§ Provided passage
========
Only baseline DCT-Huffman coded files are modeled. (This ia about
90% of images, the others are usually progresssive coded). JPEG images
embedded in other files (quite common) are detected by headers. The
baseline JPEG coding process is:
- Convert to grayscale and 2 chroma colorspace.
- Sometimes downsample the chroma images 2:1 or 4:1 in X and/or Y.
- Divide each of the 3 images into 8x8 blocks.
- Convert using 2-D discrete cosine transform (DCT) to 64 12-bit signed
coefficients.
- Quantize the coefficients by integer division (lossy).
- Split the image into horizontal slices coded independently, separated
by restart codes.
- Scan each block starting with the DC (0,0) coefficient in zigzag order
to the (7,7) coefficient, interleaving the 3 color components in
order to scan the whole image left to right starting at the top.
- Subtract the previous DC component from the current in each color.
- Code the coefficients using RS codes, where R is a run of R zeros (0-15)
and S indicates 0-11 bits of a signed value to follow. (There is a
special RS code (EOB) to indicate the rest of the 64 coefficients are 0).
- Huffman code the RS symbol, followed by S literal bits.
The most useful contexts are the current partially coded Huffman code
(including S following bits) combined with the coefficient position
(0-63), color (0-2), and last few RS codes.
- Match. When a context match of 400 bytes or longer is detected,
the next bit of the match is predicted and other models are turned
off to improve speed.
- Exe. When a x86 file (.exe, .obj, .dll) is detected, sparse contexts
with gaps of 1-12 selecting only the prefix, opcode, and the bits
of the modR/M byte that are relevant to parsing are selected.
This model is turned off otherwise.
- Indirect. The history of the last 1-3 bytes in the context of the
last 1-2 bytes is combined with this 1-2 byte context.
- DMC. A bitwise n-th order context is built from a state machine using
DMC, described in http://plg.uwaterloo.ca/~ftp/dmc/dmc.c
The effect is to extend a single context, one bit at a time and predict
the next bit based on the history in this context. The model here differs
in that two predictors are used. One is a pair of counts as in the original
DMC. The second predictor is a bit history state mapped adaptively to
a probability as as in a Nonstationary Map.
ARCHITECTURE
The context models are mixed by several of several hundred neural networks
selected by a low-order context. The outputs of these networks are
combined using a second neural network, then fed through several stages of
adaptive probability maps (APM) before arithmetic coding.
For images, only one neural network is used and its context is fixed.
An APM is a stationary map combining a context and an input probability.
The input probability is stretched and divided into 32 segments to
combine with other contexts. The output is interpolated between two
adjacent quantized values of stretch(p1). There are 2 APM stages in series:
p1 := (p1 + 3 APM(order 0, p1)) / 4.
========
§ Extracted information
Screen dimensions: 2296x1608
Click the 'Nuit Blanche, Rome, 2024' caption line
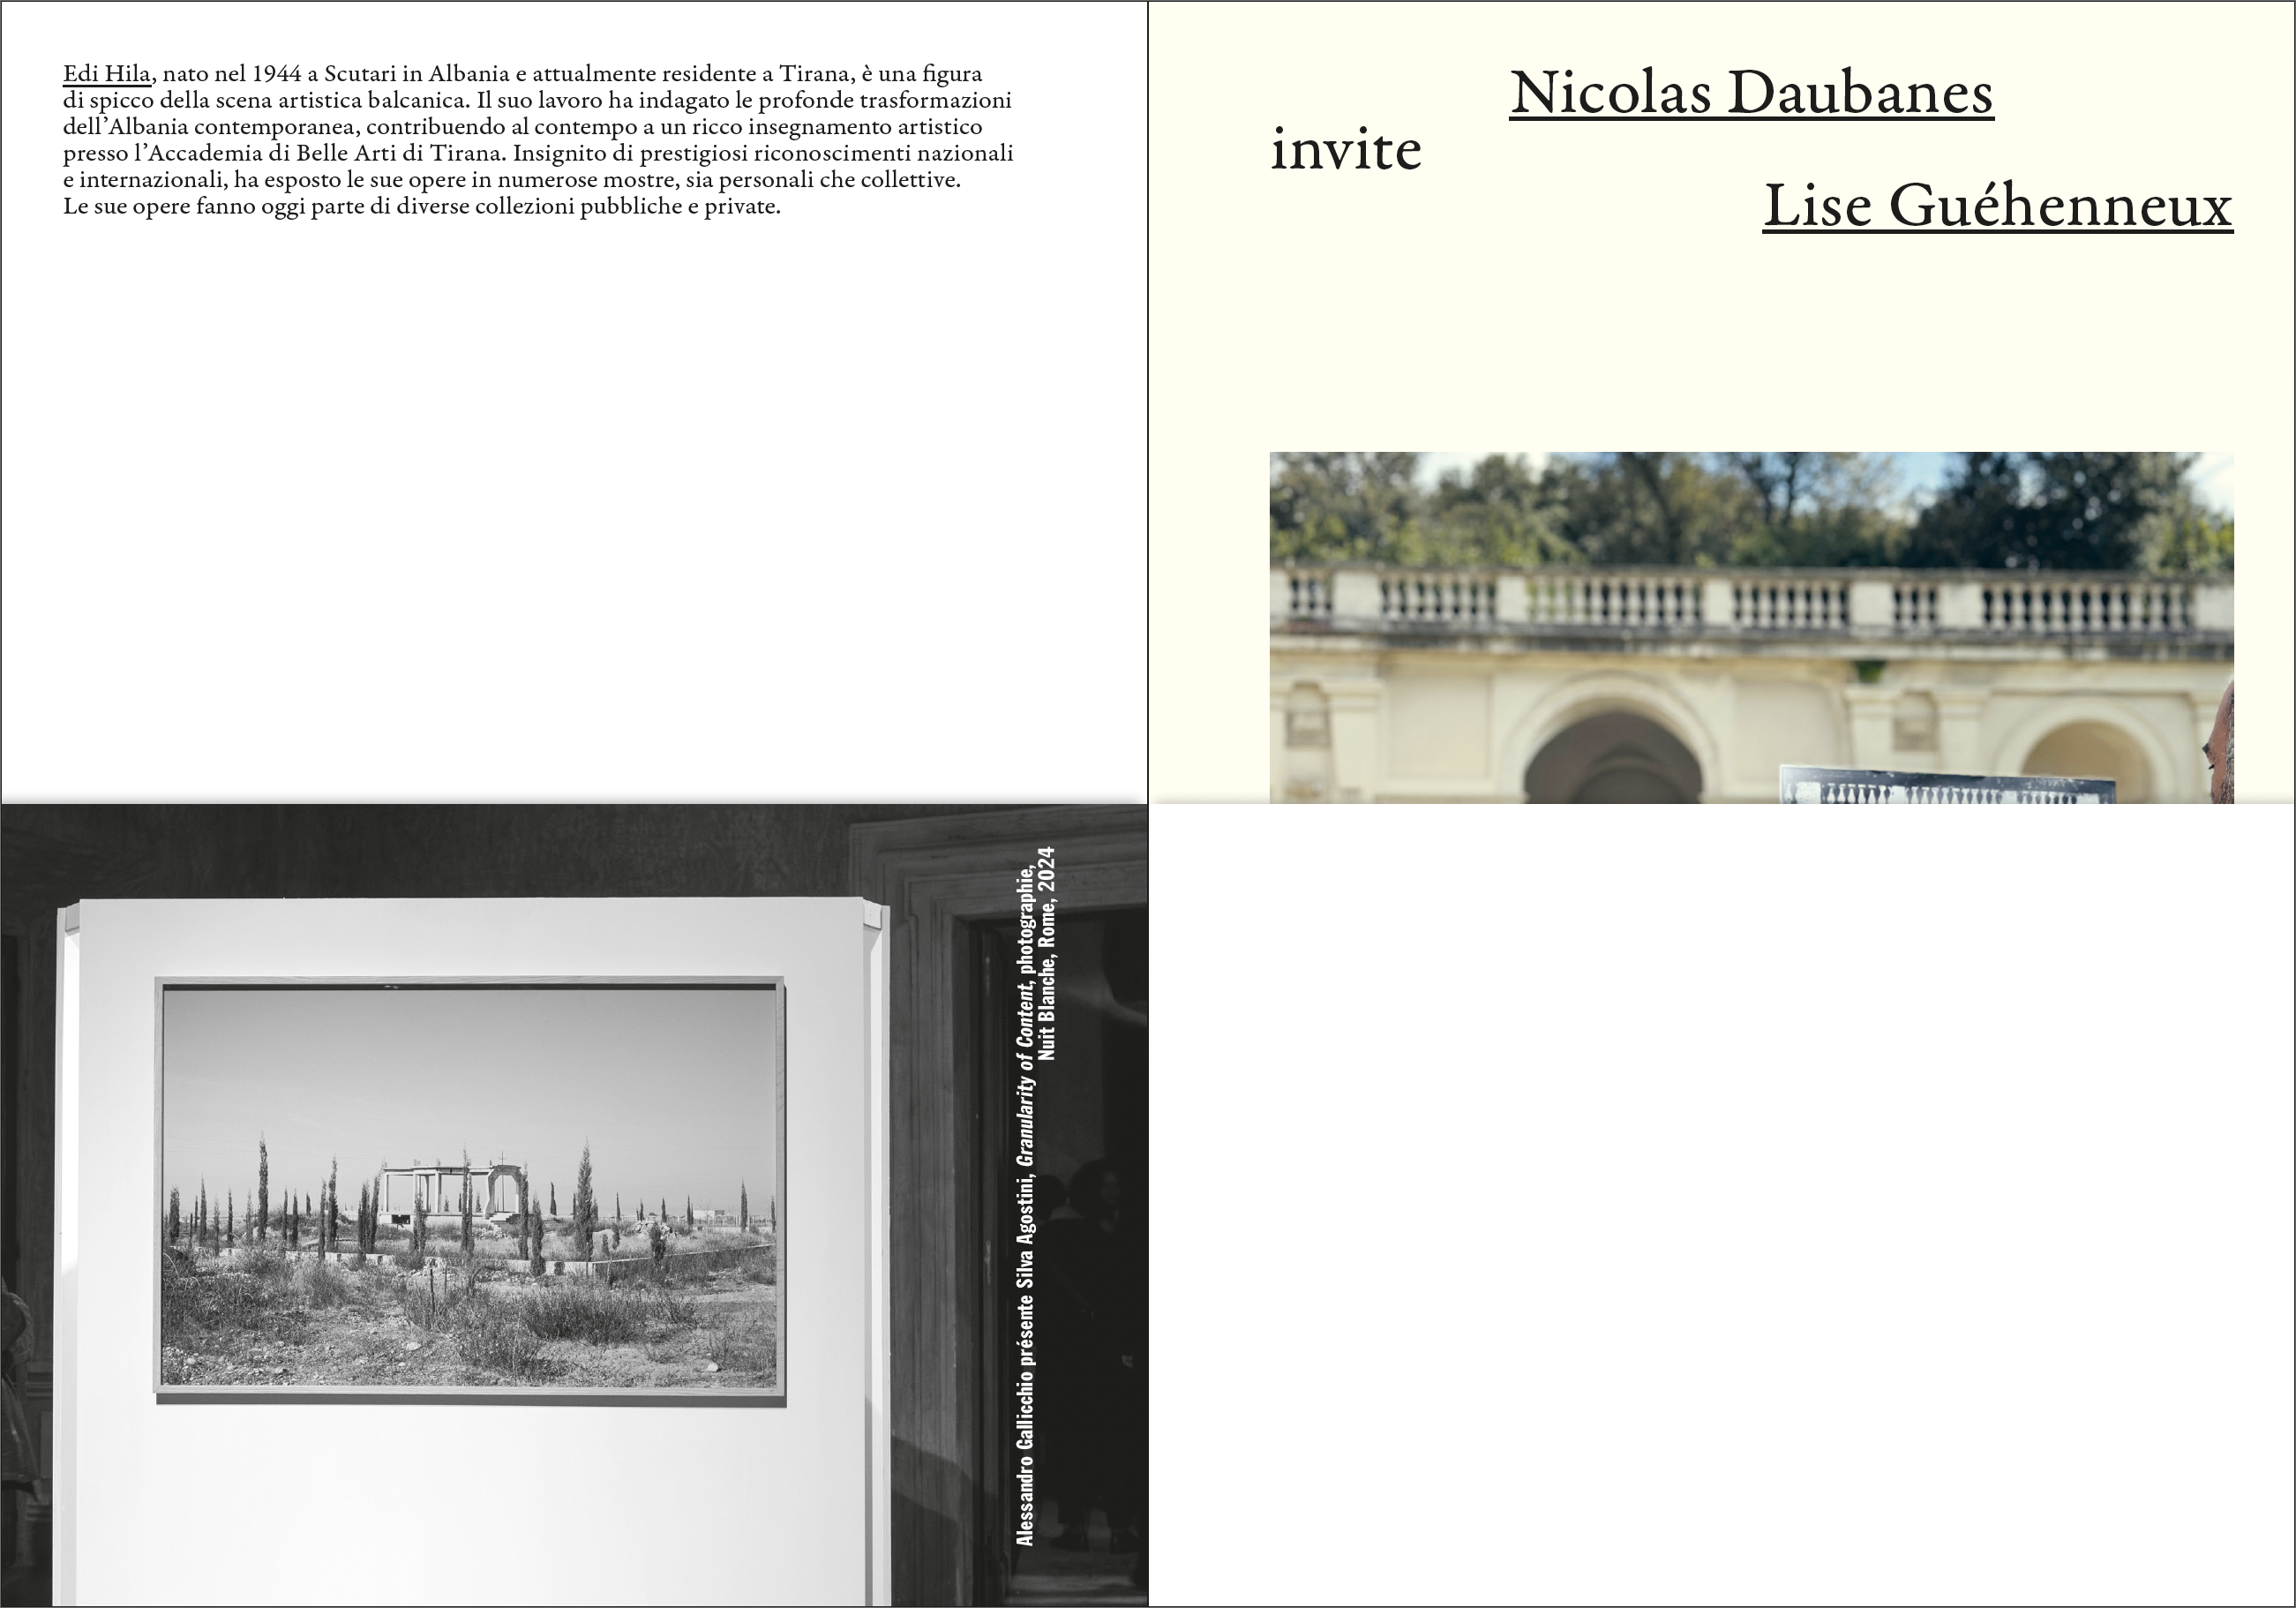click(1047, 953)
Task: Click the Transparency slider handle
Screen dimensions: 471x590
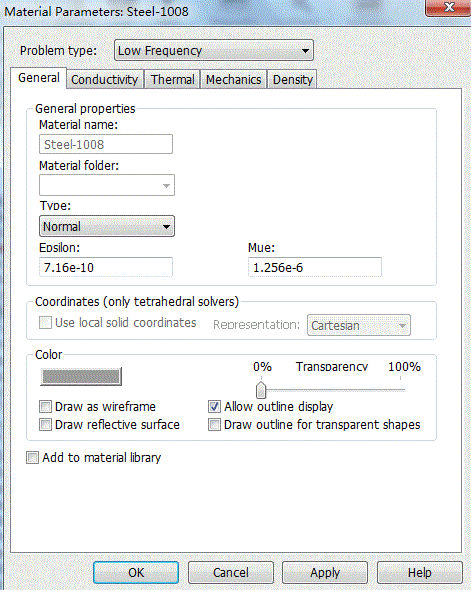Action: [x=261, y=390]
========
§ Problems to solve
**1)** In the compression notes, what length of context match makes the Match model predict the next bit and turn the other models off?
**2)** Continue the compression notes from their last line.

§ Per-task answers
**1)** A context match of 400 bytes or longer.

**2)**
p1 := (APM(order 1, p1) + 2 APM(order 2, p1) + APM(order 3, p1)) / 4.
PREPROCESSING
paq8o8 uses preprocessing transforms on certain data types to improve
compression. To improve reliability, the decoding transform is
tested during compression to ensure that the input file can be
restored. If the decoder output is not identical to the input file
due to a bug, then the transform is abandoned and the data is compressed
without a transform so that it will still decompress correctly.
The input is split into blocks with the format <type> <decoded size> <data>
where <type> is 1 byte (0 = no transform), <decoded size> is the size
of the data after decoding, which may be different than the size of <data>.
Blocks do not span file boundaries, and have a maximum size of 4MB to
2GB depending on compression level. Large files are split into blocks
of this size. The preprocessor has 3 parts:
- Detector. Splits the input into smaller blocks depending on data type.
- Coder. Input is a block to be compressed. Output is a temporary
file. The coder determines whether a transform is to be applied
based on file type, and if so, which one. A coder may use lots
of resources (memory, time) and make multiple passes through the
input file. The file type is stored (as one byte) during compression.
- Decoder. Performs the inverse transform of the coder. It uses few
resorces (fast, low memory) and runs in a single pass (stream oriented).
It takes input either from a file or the arithmetic decoder. Each call
to the decoder returns a single decoded byte.
The following transforms are used:
- EXE: CALL (0xE8) and JMP (0xE9) address operands are converted from
relative to absolute address. The transform is to replace the sequence
E8/E9 xx xx xx 00/FF by adding file offset modulo 2^25 (signed range,
little-endian format). Data to transform is identified by trying the
transform and applying a crude compression test: testing whether the
byte following the E8/E8 (LSB of the address) occurred more recently
in the transformed data than the original and within 4KB 4 times in
a row. The block ends when this does not happen for 4KB.
- JPEG: detected by SOI and SOF and ending with EOI or any nondecodable
data. No transform is applied. The purpose is to separate images
embedded in execuables to block the EXE transform, and for a future
place to insert a transform.
IMPLEMENTATION
Hash tables are designed to minimize cache misses, which consume most
of the CPU time.
Most of the memory is used by the nonstationary context models.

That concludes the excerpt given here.